New Proyecto Center at NLU

Proyecto Center Opens

On NLU's Chicago campus there is a place that invites all students to sit, relax, watch television, check their email, play pool, study and make friends. It is the new Proyecto Center on the sixth floor right across from the elevators. "We envisioned it as a place where we can create community," says Ana Maria Soto, executive director of Latino Initiatives at NLU. "I believe that this is essential for retaining more students and making them feel like they belong here."

When the former NLU bookstore moved out of its sixth floor location, plans for the new center began. A group of NLU students chose the paint colors and the furniture, and they are now planning programs and other activities, such as offering speed workshops for job seekers and hosting inspirational leaders to meet students in an informal setting. The Office of Latino Initiatives has also established a committee that receives requests to display artwork. Every three months, a new artist is featured and the first one who displayed his work was Sam Kirk.

"I feel that NLU needed a center like this for students," says Dulce Lopez, an NLU undergraduate student in the College of Arts and Sciences who helped develop the space. "It is important to find a place on campus were we can meet others." Another undergraduate student, Yesenia Berrera, who is studying psychology, says, "We are proud of the center; it is a project we worked on together and it looks great. We hope other students will make full use of the facilities."

The center, which is staffed by students, is also used by staff and faculty members for meetings.

Latino Initiatives at NLU

Proyecto Comunidad, which is housed in the Proyecto Center, develops innovative educational partnerships with not–for–profit organizations to make higher education more accessible to the Latino community. "We continue to partner with El Valor, one of the top 10 largest Latino organizations in the United States," Soto says. "Our four MBA programs in two different locations are fulfilling a tremendous need in the Latino community," adds Soto. "The opportunity to receive a master's degree in the neighborhood can now be achieved by more and more Latinos." A new MBA program in south Chicago near the Indiana border is currently in the planning stage.

#### PROVIDED MATERIAL

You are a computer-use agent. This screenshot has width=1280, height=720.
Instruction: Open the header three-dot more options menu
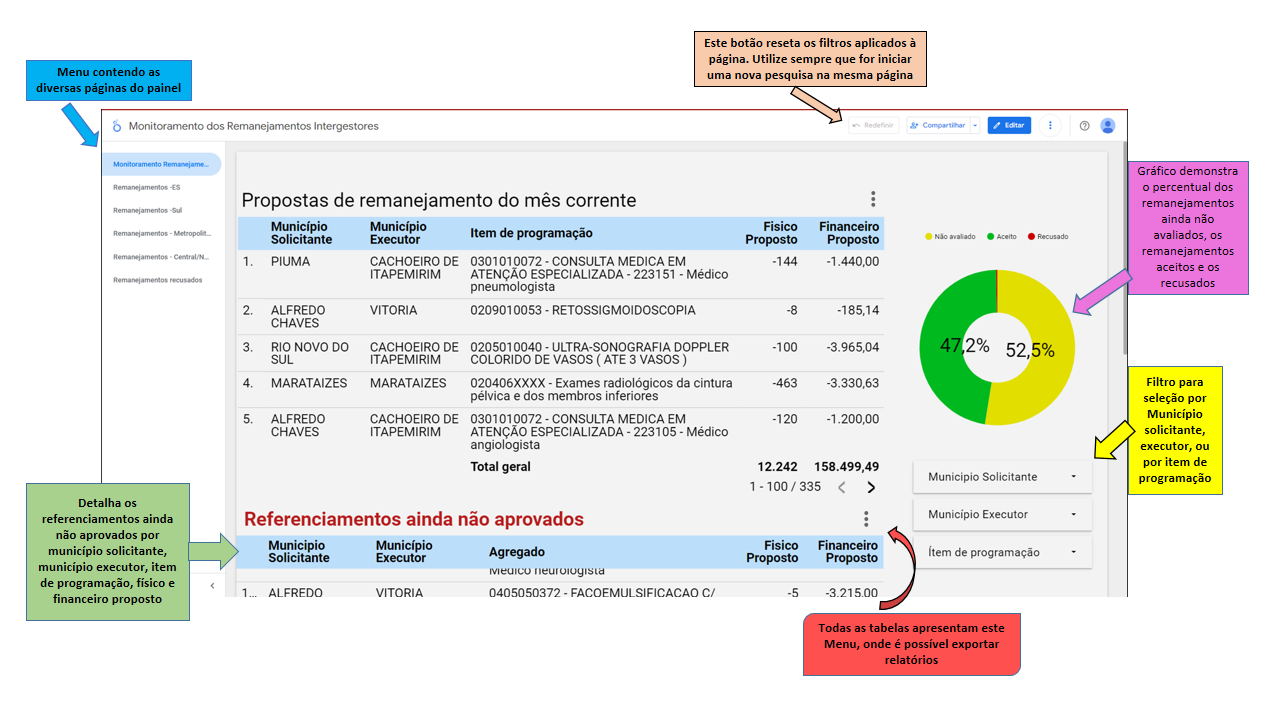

#### TASKS TO PERFORM
**a)** According to the Proyecto Center article, on which floor of NLU's Chicago campus is the new center located?
**b)** Rewrite the Proyecto Center article starting with "The center, which" and going on through "the planning stage.", substituting "graduate" for each occurrence of "MBA".

#### TASK-BY-TASK OUTPUTS
**a)** The sixth floor, right across from the elevators.

**b)**
The center, which is staffed by students, is also used by staff and faculty members for meetings.

Latino Initiatives at NLU

Proyecto Comunidad, which is housed in the Proyecto Center, develops innovative educational partnerships with not–for–profit organizations to make higher education more accessible to the Latino community. "We continue to partner with El Valor, one of the top 10 largest Latino organizations in the United States," Soto says. "Our four graduate programs in two different locations are fulfilling a tremendous need in the Latino community," adds Soto. "The opportunity to receive a master's degree in the neighborhood can now be achieved by more and more Latinos." A new graduate program in south Chicago near the Indiana border is currently in the planning stage.